[Working data — start]

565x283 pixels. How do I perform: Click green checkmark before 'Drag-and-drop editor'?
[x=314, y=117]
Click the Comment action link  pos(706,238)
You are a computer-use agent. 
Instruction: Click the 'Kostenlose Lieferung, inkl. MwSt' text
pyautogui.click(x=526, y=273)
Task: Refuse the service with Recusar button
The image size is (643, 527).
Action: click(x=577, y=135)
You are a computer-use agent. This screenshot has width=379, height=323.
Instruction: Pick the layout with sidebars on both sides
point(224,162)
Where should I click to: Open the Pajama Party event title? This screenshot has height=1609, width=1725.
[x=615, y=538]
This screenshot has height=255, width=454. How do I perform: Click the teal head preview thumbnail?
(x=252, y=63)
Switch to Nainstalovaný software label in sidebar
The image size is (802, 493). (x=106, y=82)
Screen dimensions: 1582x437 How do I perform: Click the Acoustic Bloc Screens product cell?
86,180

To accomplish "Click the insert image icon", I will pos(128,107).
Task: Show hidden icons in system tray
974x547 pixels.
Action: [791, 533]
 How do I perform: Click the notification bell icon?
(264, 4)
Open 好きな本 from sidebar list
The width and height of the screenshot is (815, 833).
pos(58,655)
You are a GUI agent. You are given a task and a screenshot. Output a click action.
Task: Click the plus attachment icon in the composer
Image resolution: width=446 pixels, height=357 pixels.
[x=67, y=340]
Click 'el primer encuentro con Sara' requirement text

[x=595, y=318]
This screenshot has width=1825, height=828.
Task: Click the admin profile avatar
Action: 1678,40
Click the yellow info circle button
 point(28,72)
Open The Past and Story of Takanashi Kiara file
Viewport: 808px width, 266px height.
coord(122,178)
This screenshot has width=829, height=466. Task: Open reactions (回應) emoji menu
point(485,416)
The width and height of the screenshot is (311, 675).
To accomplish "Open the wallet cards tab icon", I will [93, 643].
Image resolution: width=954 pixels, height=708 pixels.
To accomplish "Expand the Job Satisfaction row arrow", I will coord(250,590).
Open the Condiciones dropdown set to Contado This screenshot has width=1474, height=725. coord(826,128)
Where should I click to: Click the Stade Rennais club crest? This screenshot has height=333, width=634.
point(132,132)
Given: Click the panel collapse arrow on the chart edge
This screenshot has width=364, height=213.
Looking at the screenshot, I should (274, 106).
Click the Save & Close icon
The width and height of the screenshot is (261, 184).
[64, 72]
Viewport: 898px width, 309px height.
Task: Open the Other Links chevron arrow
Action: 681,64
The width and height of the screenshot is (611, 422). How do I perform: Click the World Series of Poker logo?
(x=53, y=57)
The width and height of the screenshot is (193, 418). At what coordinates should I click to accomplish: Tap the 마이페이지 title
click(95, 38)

[Working data — finish]

◆ **About this exercise**
Check each line of the records for "will" and copy the ones that contain it.

◆ **Solution for this task**
To accomplish "Click the insert image icon", I will pos(128,107).
To accomplish "Open the wallet cards tab icon", I will [93, 643].
To accomplish "Expand the Job Satisfaction row arrow", I will coord(250,590).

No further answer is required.